Let us denote by \(\mathrm{{Enc}}_{a \rightarrow b}^{k}{M}\) and \(\mathrm{{Dec}}_{b \rightarrow a}^{k}{M}\) the encryption and decryption of a message \(M\) between rounds \(a\) and \(b\) with key \(k\). We extend this notation to the case where \(k\) is a partial key (i.e. an element of \(K_1\), \(K'_1\), \(K_2\), \(K'_2\), or \(K_{\cap }\)) by completing the key by 0 on the rest of \(B\). In addition, for \(k \in K\), let us write \(k_1 \in K_1\) for its restriction to \(B_1\), and define in a similar way \(k'_1\), \(k_2\), and \(k'_2\). Finally, let \(k(i)\) denote the value of the \(i\)-th round key generated by \(k\); again, if \(k\) is only partially defined, it is completed by 0 on the rest of the basis \(B\).

Definition 2

Let :

$$\begin{aligned} \mathrm{Bic}_n(K_1,K_2)&= \left( (A_{k_2}:k_2 \in K_2),(B_{k_1}:k_1 \in K_1),K'_2 \oplus K_1\right) \\ \mathrm{With : }\quad A_{k_2}&= \mathrm{{Dec}}^{k'_2}_{n \rightarrow 0}(0)\\ B_{k_1}&= \mathrm{{Enc}}^{k_1}_{0 \rightarrow n}(0) \end{aligned}$$

where \(0\) is the null block. Observe that \(A_{k_2}\) is decrypted by the projection \(k'_2\).

Proposition 1

For each version of KATAN, there exists \(n > 0\) such that for any \(K_1\), \(K_2\), \(\mathrm{Bic}_n(K_1,K_2)\) is a biclique. That is, for \(k \in K\), with \(k_1\) and \(k_2\) its projections on \(K_1\) and \(K_2\):

$$\begin{aligned} \mathrm{{Enc}}_{0 \rightarrow n}^k(A_{k_2}) = B_{k_1} \end{aligned}$$
(5)

Proof. The proof is essentially the same for all three versions of KATAN. For the sake of simplicity, we only present the proof for KATAN32. It will be convenient to designate bits in each register by their position, in the order depicted on Fig. 4.

We claim that the proposition holds for \(n=10\). The core of the proof lies in the following property:

$$\begin{aligned} \forall i \le 10,\quad \mathrm{{Enc}}_{0 \rightarrow i}^k(A_{k_2}) = \mathrm{{Enc}}_{0 \rightarrow i}^{k_1}(0) \oplus \mathrm{{Dec}}_{10 \rightarrow i}^{k'_2}(0) \end{aligned}$$
(6)

For \(i=10\), this equation becomes:

$$ \mathrm{{Enc}}_{0 \rightarrow 10}^k(A_{k_2}) = \mathrm{{Enc}}_{0 \rightarrow 10}^{k_1}(0) = B_{k_1} $$

which is precisely what we want to prove. So (6) implies the proposition. We are going to prove (6) by recursion on \(0 \le i \le 10\).
========================
▶ _Objectives_:
**a)** Decide whether each statement below agrees with the KATAN passage, answering yes or no and quoting the words that settle it: (i) the proof differs substantially between the versions of KATAN; (ii) the proof is given only for KATAN32; (iii) equation (6) is proved by recursion.
**b)** List every line of the entries that contains the word "click".

▶ _Data listing_:
========================
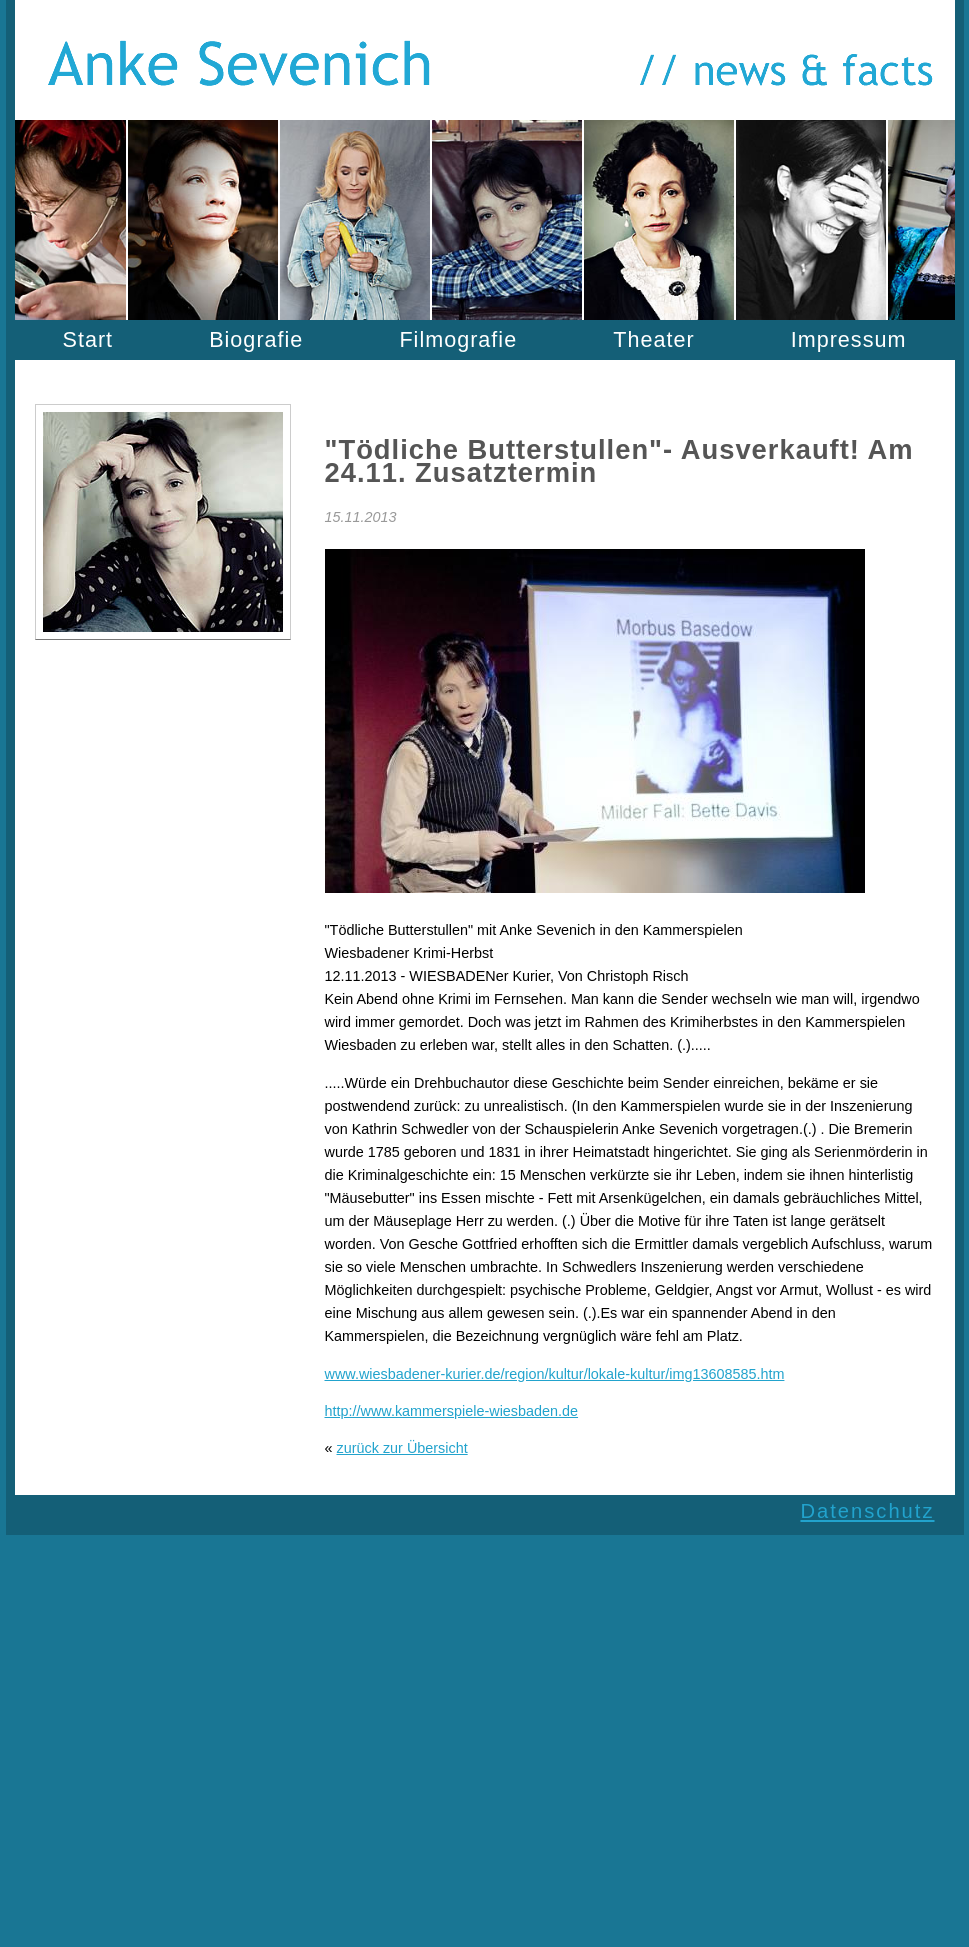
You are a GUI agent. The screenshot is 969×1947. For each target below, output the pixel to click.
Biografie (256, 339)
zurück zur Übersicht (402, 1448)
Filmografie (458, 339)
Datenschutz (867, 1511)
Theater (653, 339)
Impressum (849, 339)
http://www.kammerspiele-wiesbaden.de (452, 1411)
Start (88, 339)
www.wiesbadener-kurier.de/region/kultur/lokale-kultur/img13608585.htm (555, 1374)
========================
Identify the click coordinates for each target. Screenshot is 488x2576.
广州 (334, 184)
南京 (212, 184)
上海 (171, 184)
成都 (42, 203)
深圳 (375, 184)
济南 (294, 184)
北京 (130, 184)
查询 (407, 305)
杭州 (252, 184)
========================
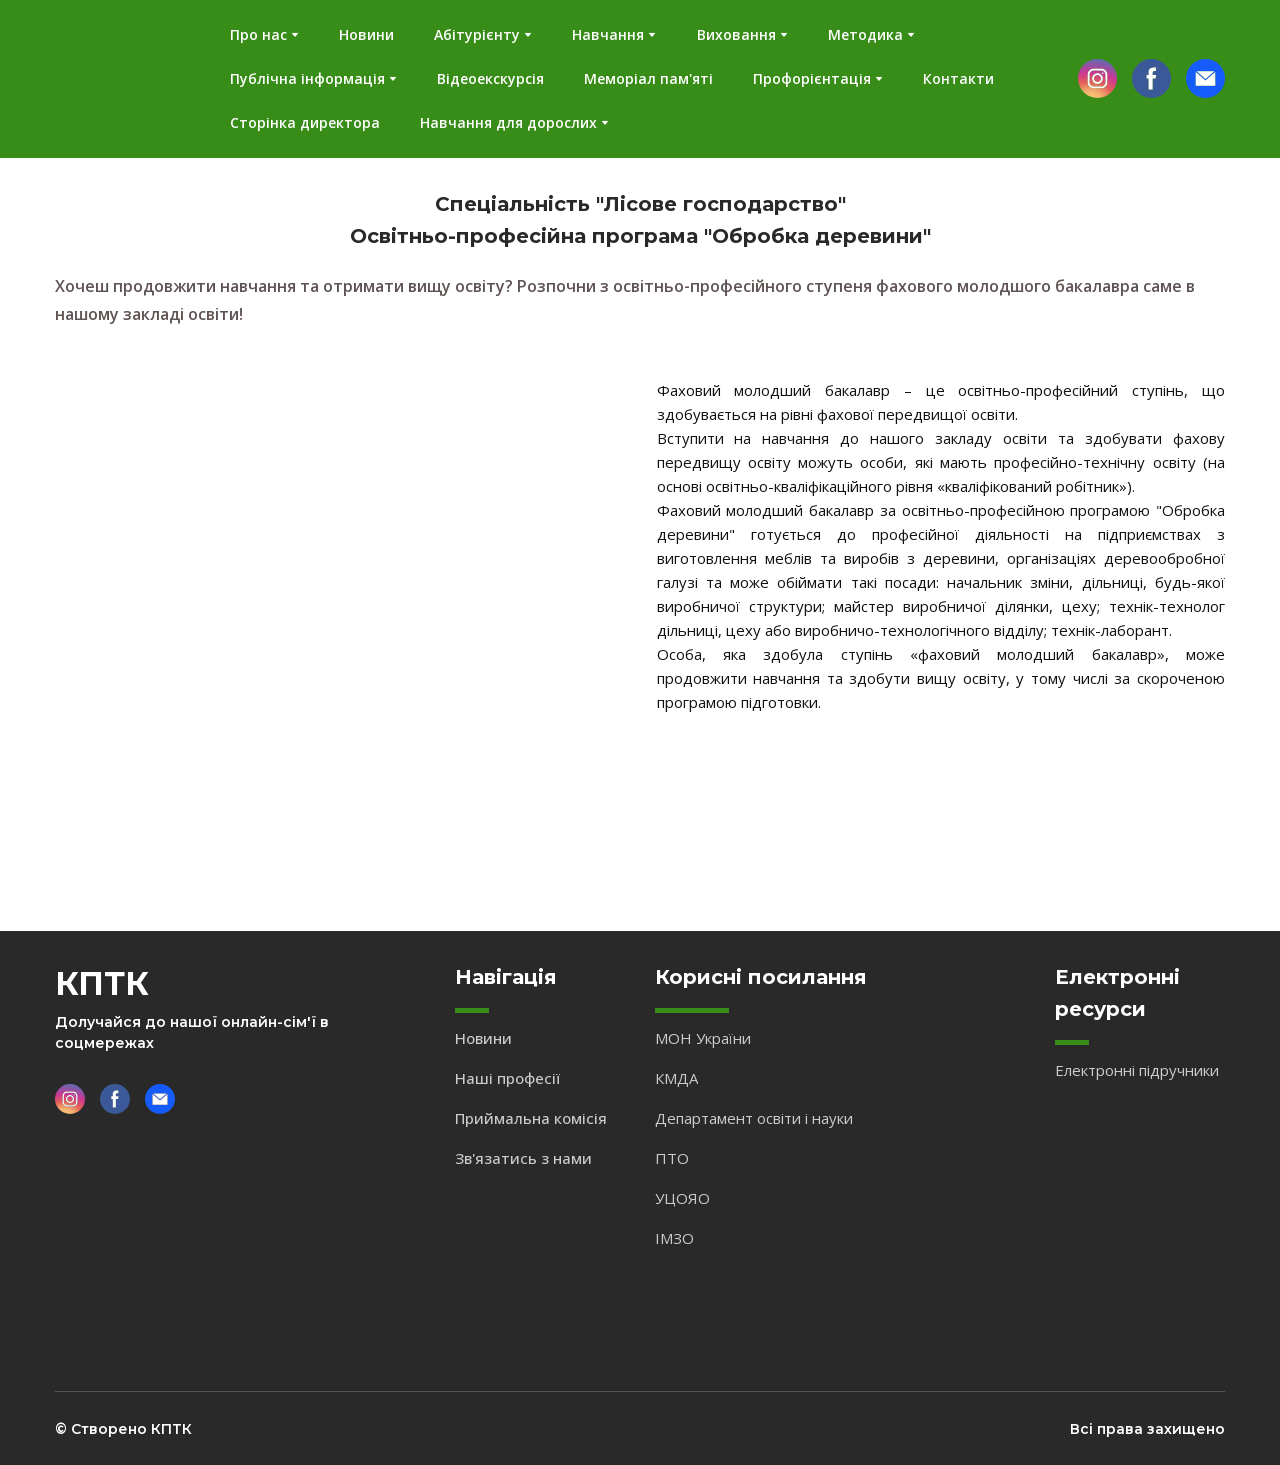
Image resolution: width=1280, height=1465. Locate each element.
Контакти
========================
▶ _Answers to the exercise_:
**a)**
(i) No: "The proof is essentially the same for all three versions of KATAN."
(ii) Yes: "we only present the proof for KATAN32"
(iii) Yes: "We are going to prove (6) by recursion"

**b)**
You are a GUI agent. The screenshot is 969×1947. For each target below, output the pixel to click.
Identify the click coordinates for each target. Screenshot is 488x2576.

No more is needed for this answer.